One thing led to another and we wound up on the train together, heading the direction I had intended to go anyway. It became clear that she was too high to really know what was going on, and that whoever she was talking with on the phone probably was as well. After I realized I had dedicated about 45 minutes of my time to this junky, I took my phone back and caught a bus — leaving her to fend for herself.
As I mentioned, not one of my (all White) friends expressed an iota of sympathy for anyone or any part of this story. They also made me take note of the fact that I probably did not help at all. I found her at a train station, and I left her at one. I did not have a medical kit with me to try and clean her cuts and scratches; and I did not find a safe place to leave her. Her friends were as worthless as she, and she certainly did not want me to call the police (how would a two-year stint for possession help her anyway?).

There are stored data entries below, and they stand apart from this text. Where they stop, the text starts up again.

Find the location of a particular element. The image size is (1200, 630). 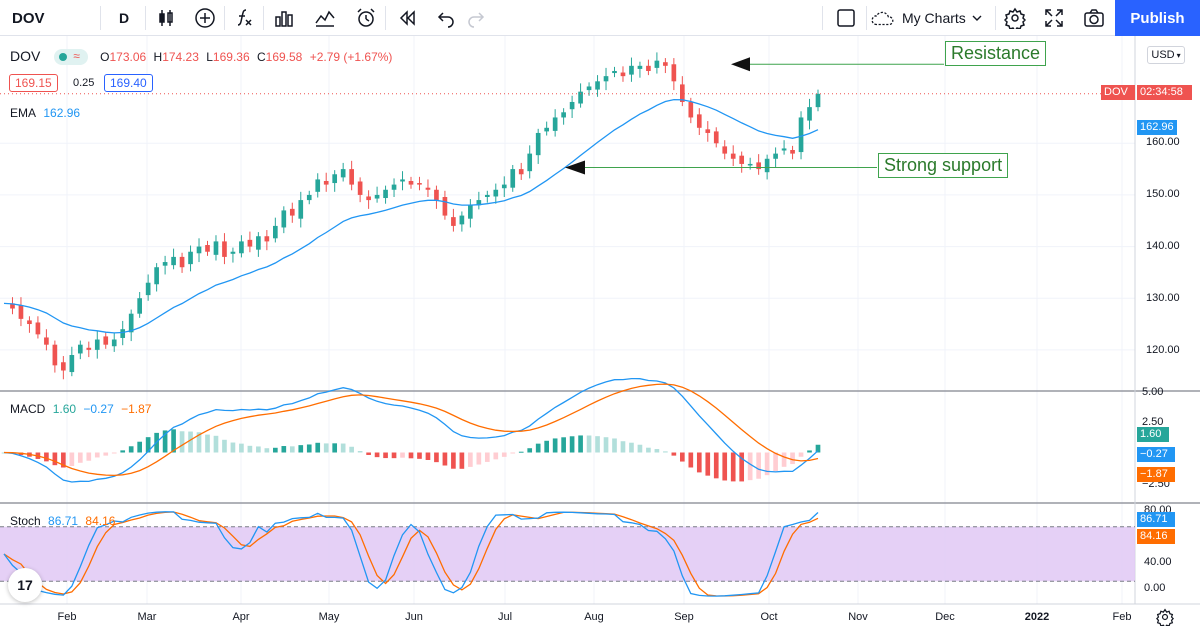

tradingview-logo: 17 is located at coordinates (25, 585).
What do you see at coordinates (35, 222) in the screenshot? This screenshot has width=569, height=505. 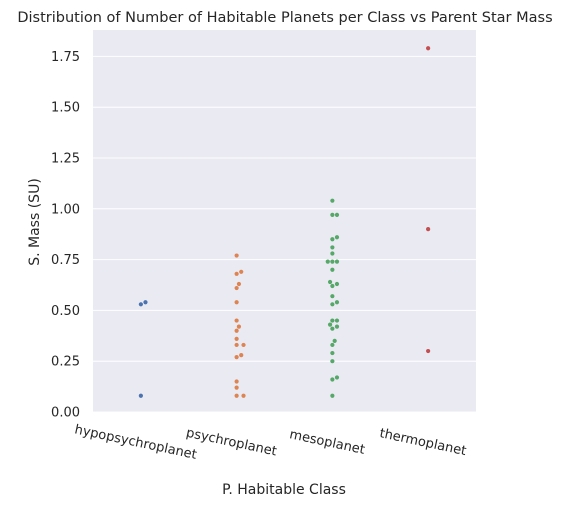 I see `y-axis-title: S. Mass (SU)` at bounding box center [35, 222].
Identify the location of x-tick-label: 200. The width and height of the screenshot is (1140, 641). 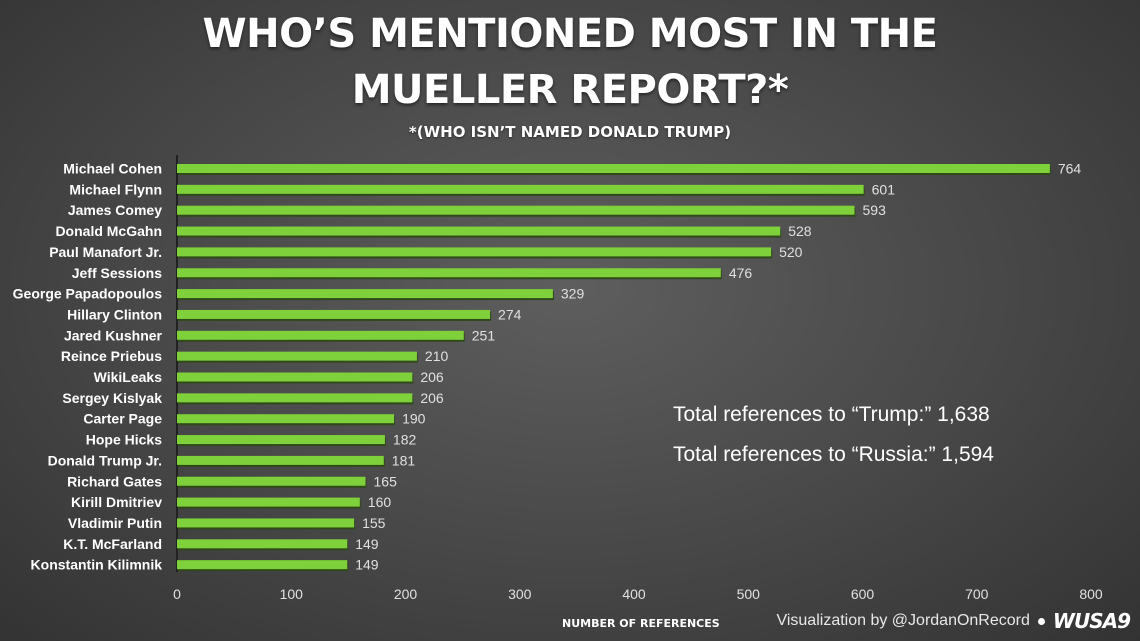
(406, 594).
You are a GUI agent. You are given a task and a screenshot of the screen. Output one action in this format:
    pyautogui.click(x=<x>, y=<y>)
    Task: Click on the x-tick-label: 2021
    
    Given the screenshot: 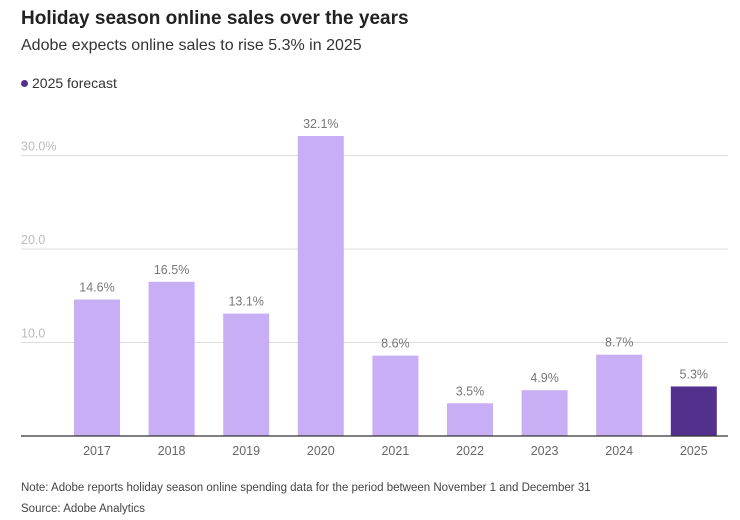 What is the action you would take?
    pyautogui.click(x=395, y=451)
    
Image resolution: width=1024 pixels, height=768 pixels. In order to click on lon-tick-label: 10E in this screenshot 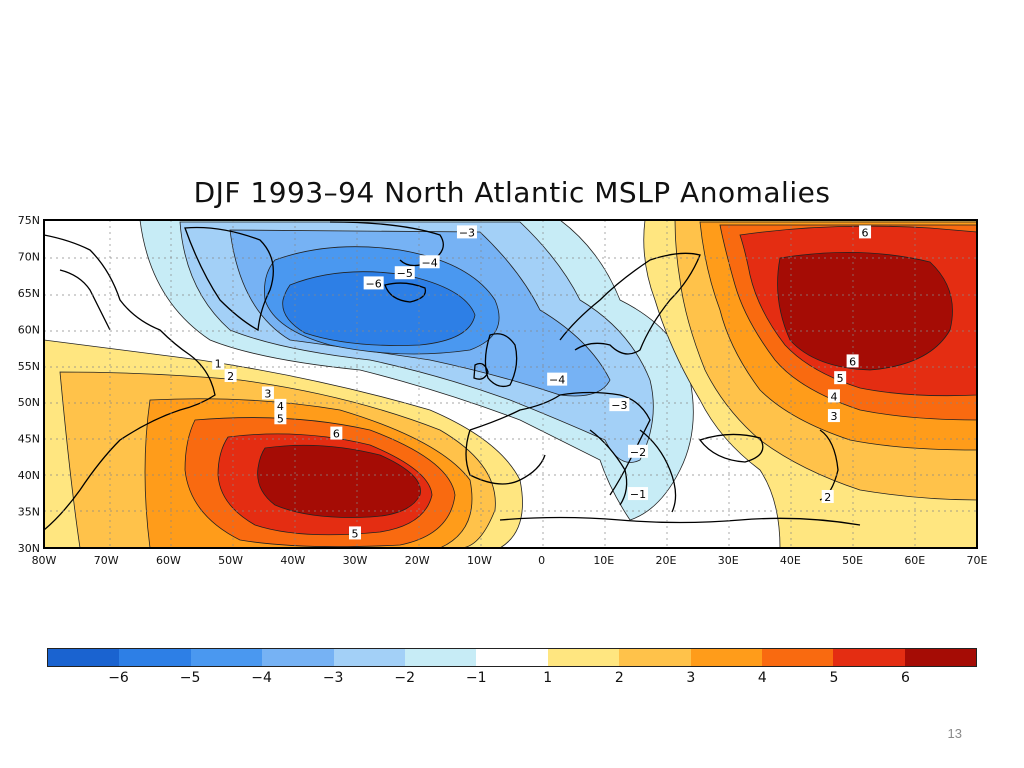, I will do `click(604, 560)`.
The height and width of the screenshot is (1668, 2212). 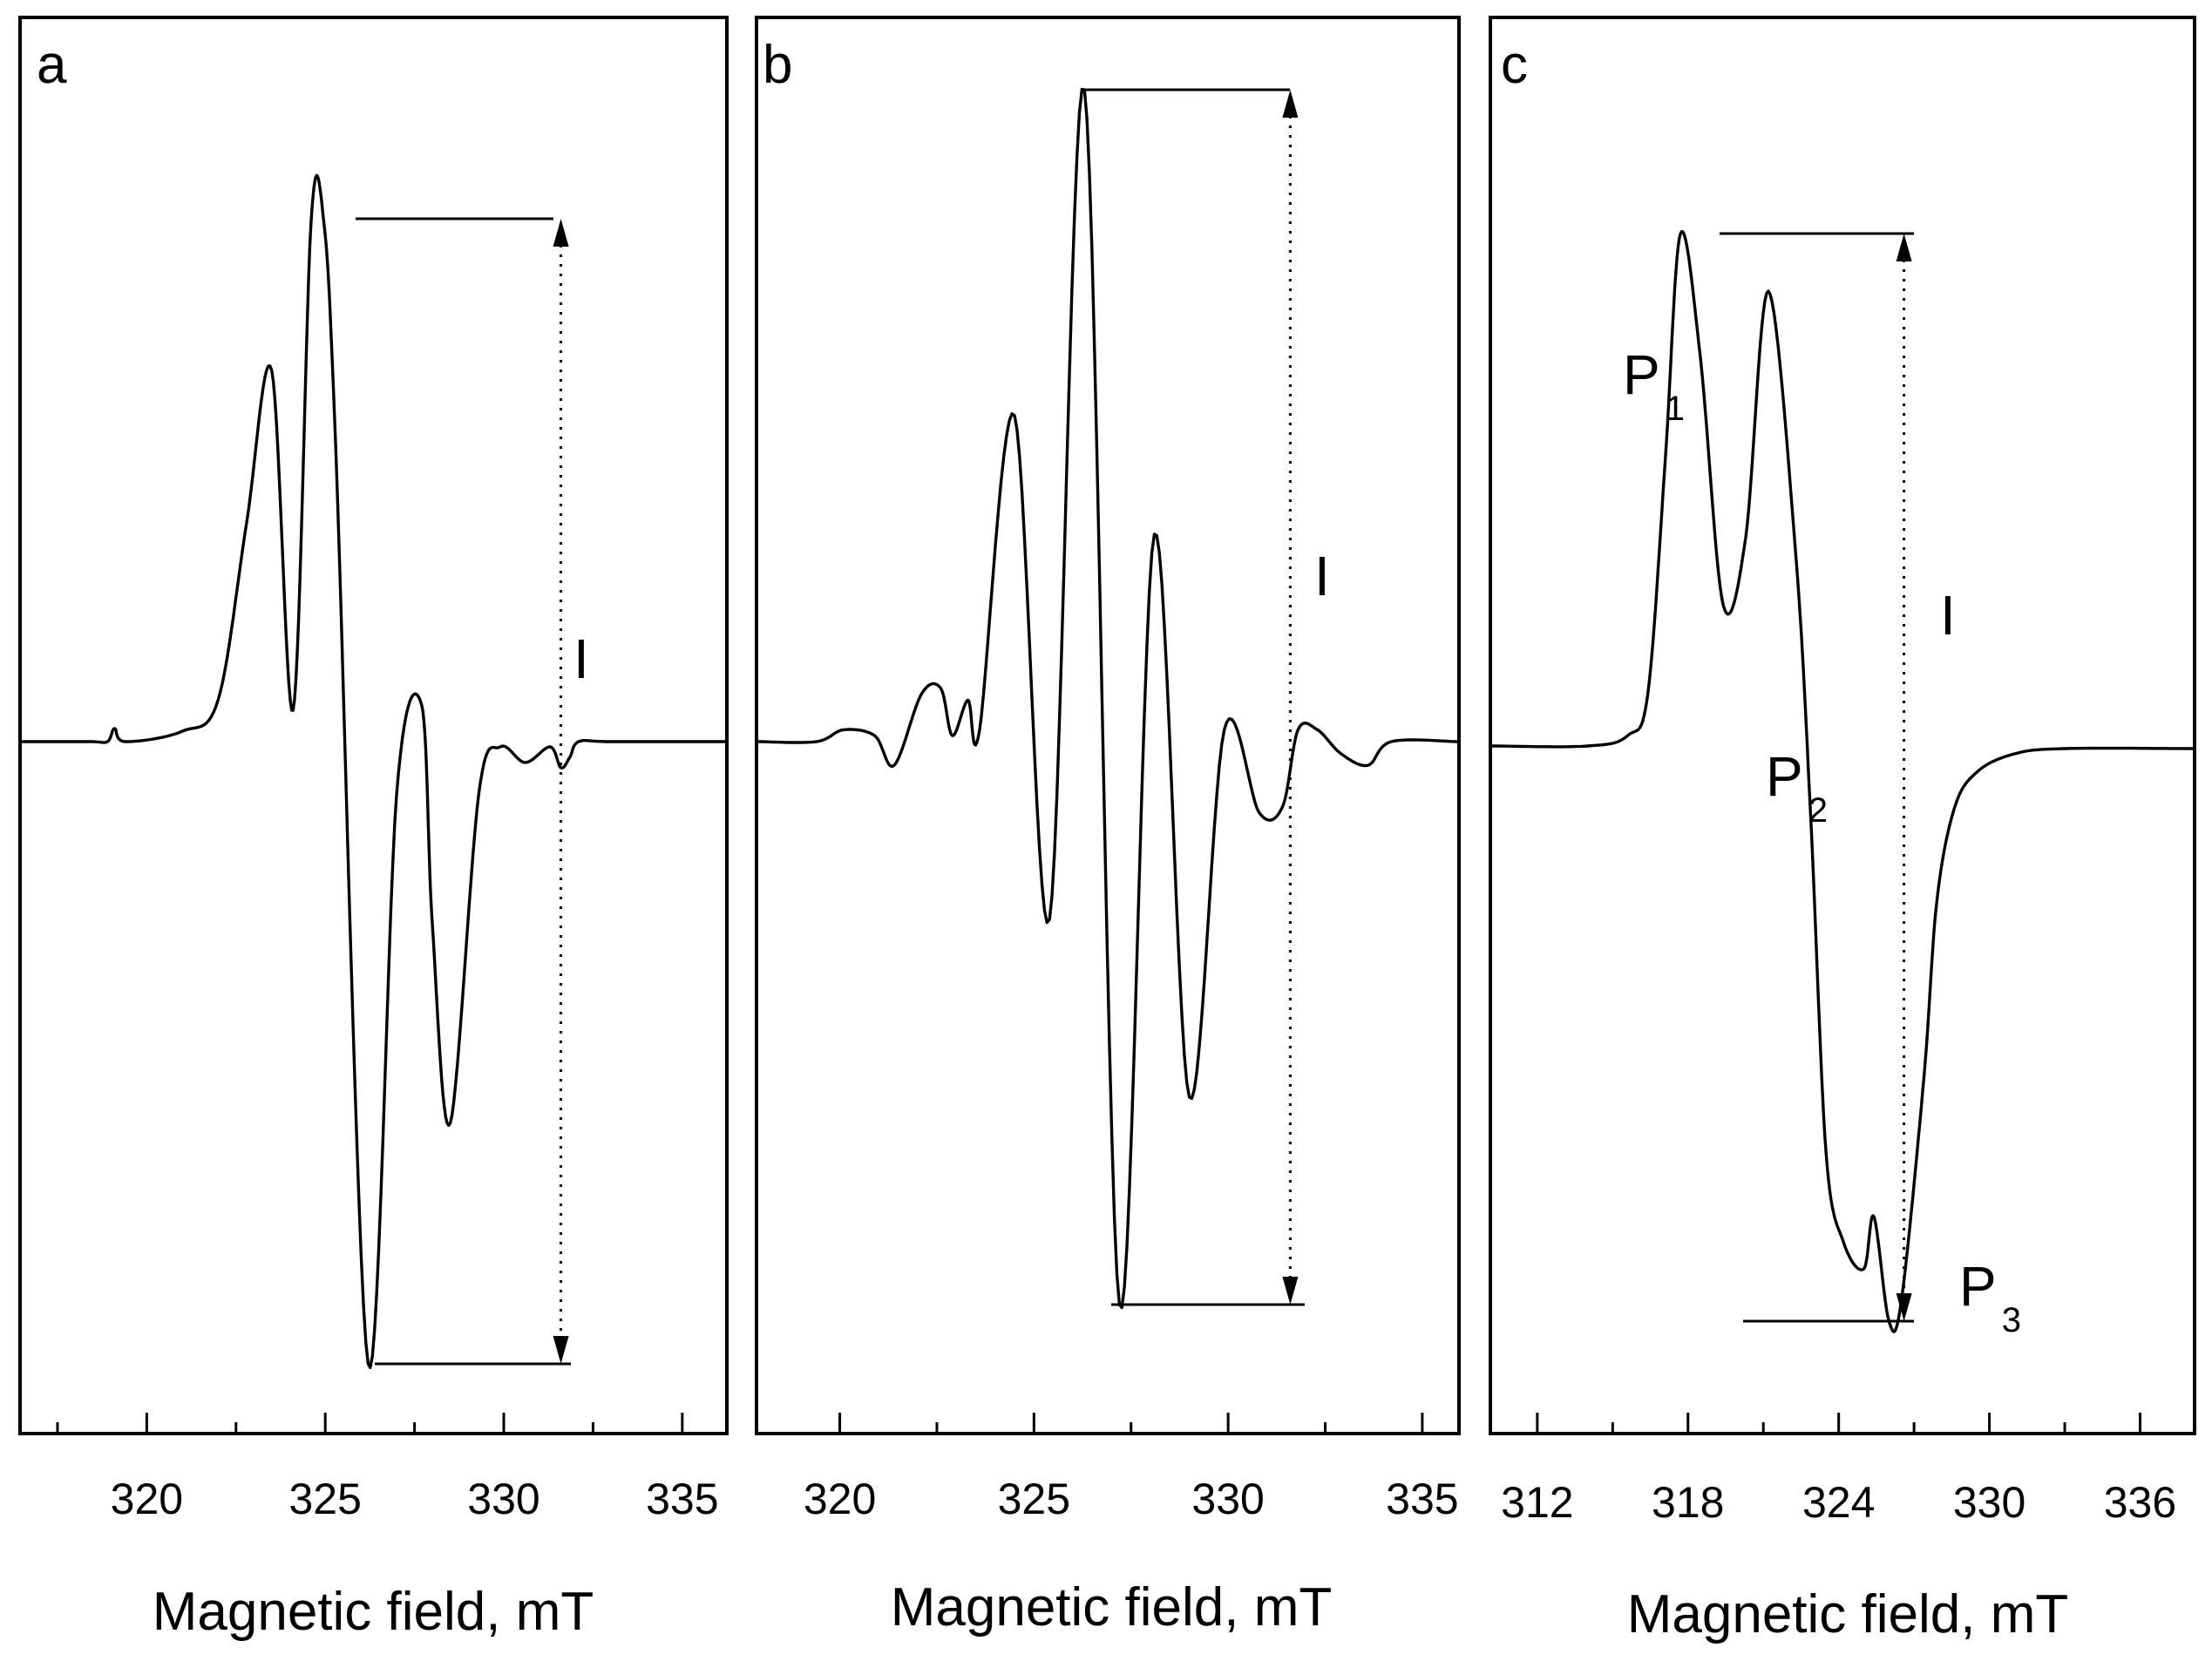 What do you see at coordinates (1839, 1470) in the screenshot?
I see `panel-c-x-axis: 312 318 324 330 336` at bounding box center [1839, 1470].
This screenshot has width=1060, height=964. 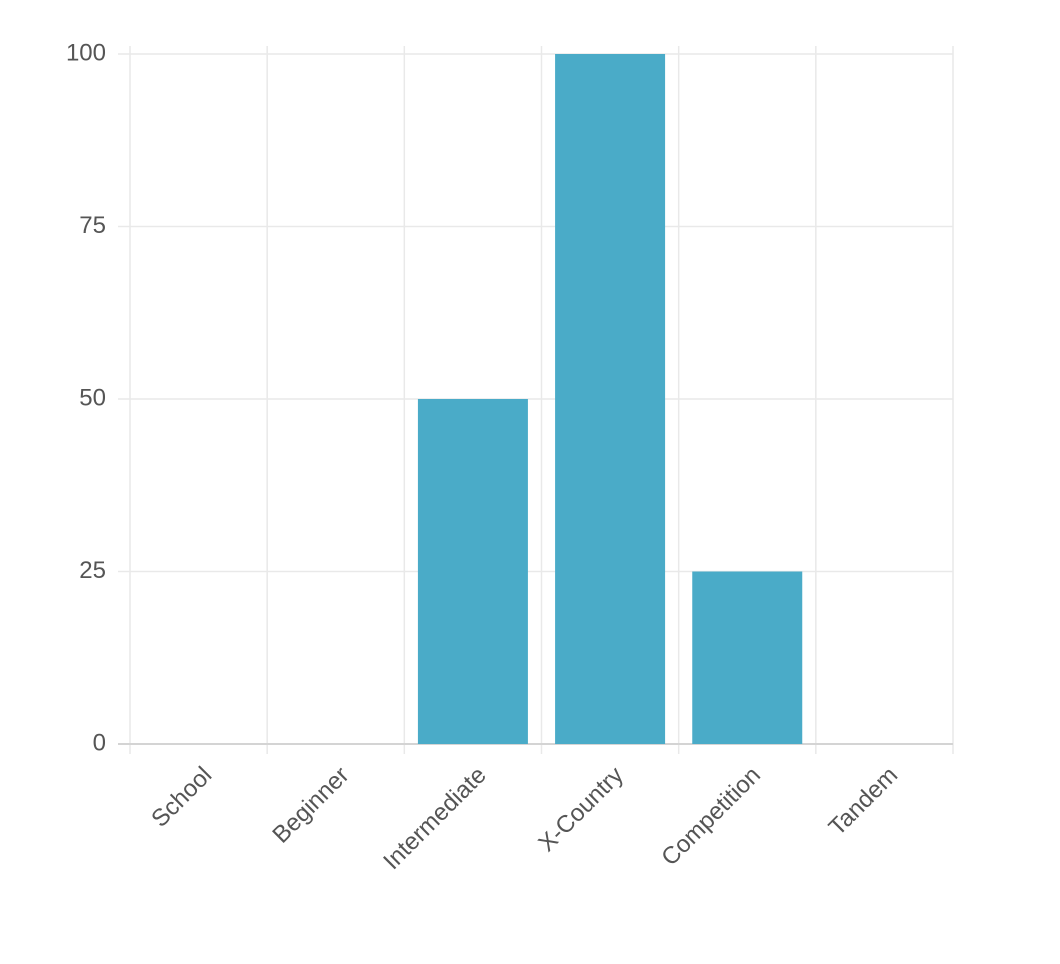 What do you see at coordinates (100, 742) in the screenshot?
I see `y-tick-label: 0` at bounding box center [100, 742].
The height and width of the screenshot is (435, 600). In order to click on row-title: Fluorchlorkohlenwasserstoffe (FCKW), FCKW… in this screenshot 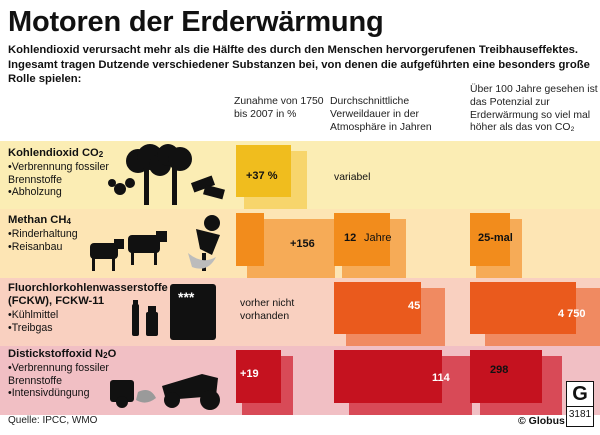, I will do `click(88, 294)`.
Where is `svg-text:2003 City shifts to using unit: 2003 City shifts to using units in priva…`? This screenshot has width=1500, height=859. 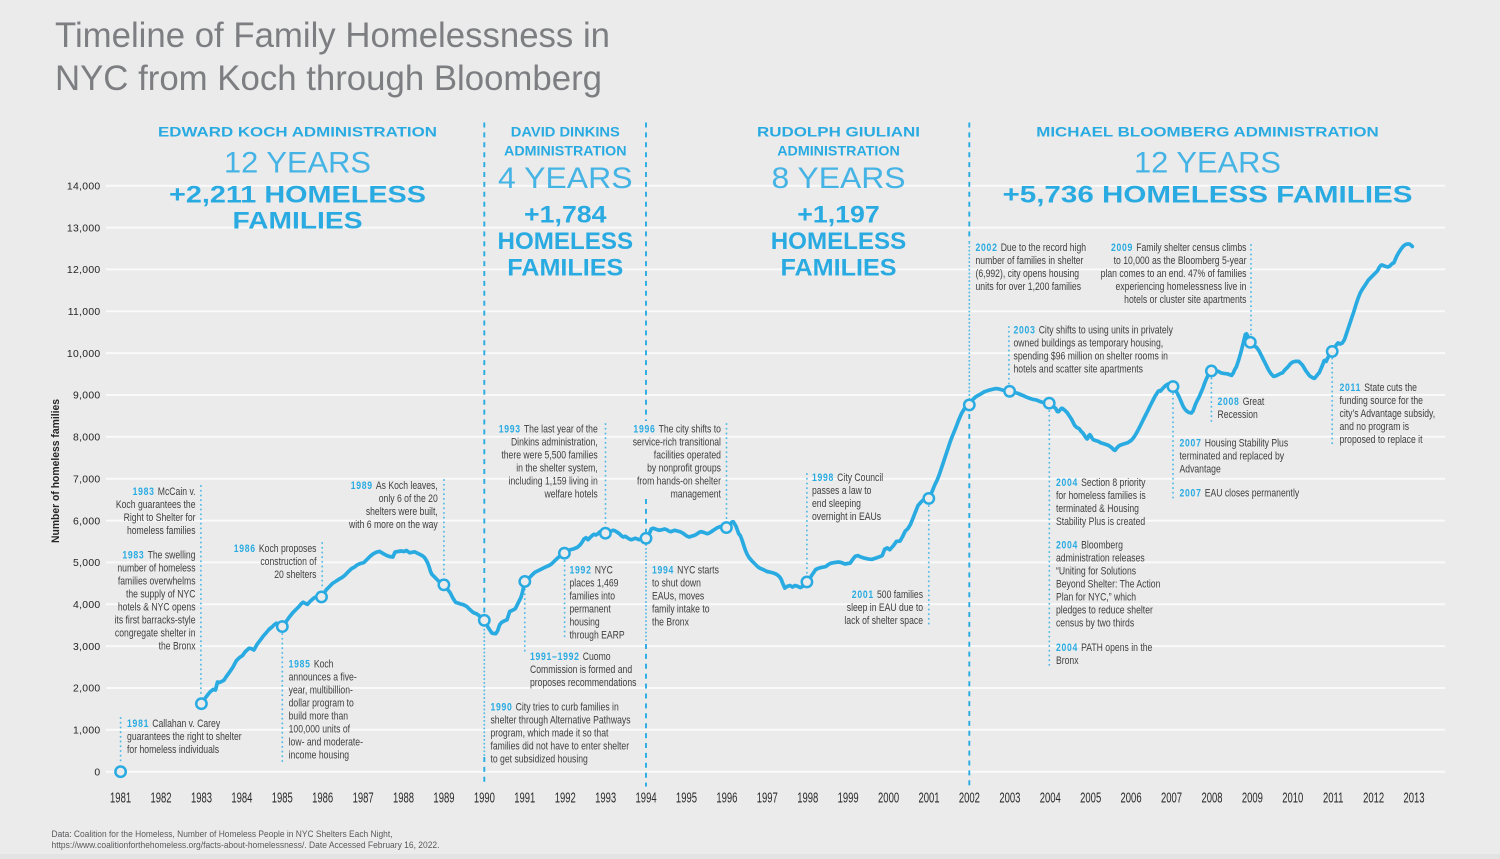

In short, as the saying goes, you can’t help those who can’t help themselves. The trouble is, in the area I am living in, that saying would apply to most of the Whites I encounter. A few months ago, I was walking along and saw a Black man with a White woman, and when I noticed that they were smoking, I approached them to see if they could spare a cigarette. They gave me one, then the man tried to sell me marijuana. Then he tried to sell me crack. Then she tried to sell me her body. I politely declined all three offers, thanked them for the cigarette, and they went on their way. What was I supposed to do?
This is “The Identitarian Dilemma.” I believe in White racial consciousness, and I believe that as a race, Whites need to stand together against Mestizo immigration, Chinese economic aggression, Black crime, etc. But most Whites I see on a daily basis have been so corrupted by our degenerate culture and violent urban jungles that it is difficult to imagine where I could even start in trying to helping them—victims, ultimately, of the decline of the culture generally (see “The Dissolution of the Family among Non-Elite Whites“). Giving them a book or two is a laughable idea. They do not even possess enough education to read Breitbart. Additionally, many White identitarian talking points are lost on them because they have been so influenced by the Black underclass. They like the welfare they are receiving, and they hated school, so they see no point in improving themselves; they listen to rap music, etc.
However, even if we wanted to, White numbers are too low to callously toss them aside, and if we are not in this to save people at the bottom, then what are we in it for? I do not dream about a White ethno-state because within it, Peter Brimelow would finally get the professional respect he deserves. I dream about it because it would mean my mom could live in a safe neighborhood — and because people raised in it would have a sense of self-worth strong enough to keep them off drugs when pregnant.
So what is a White identitarian to do?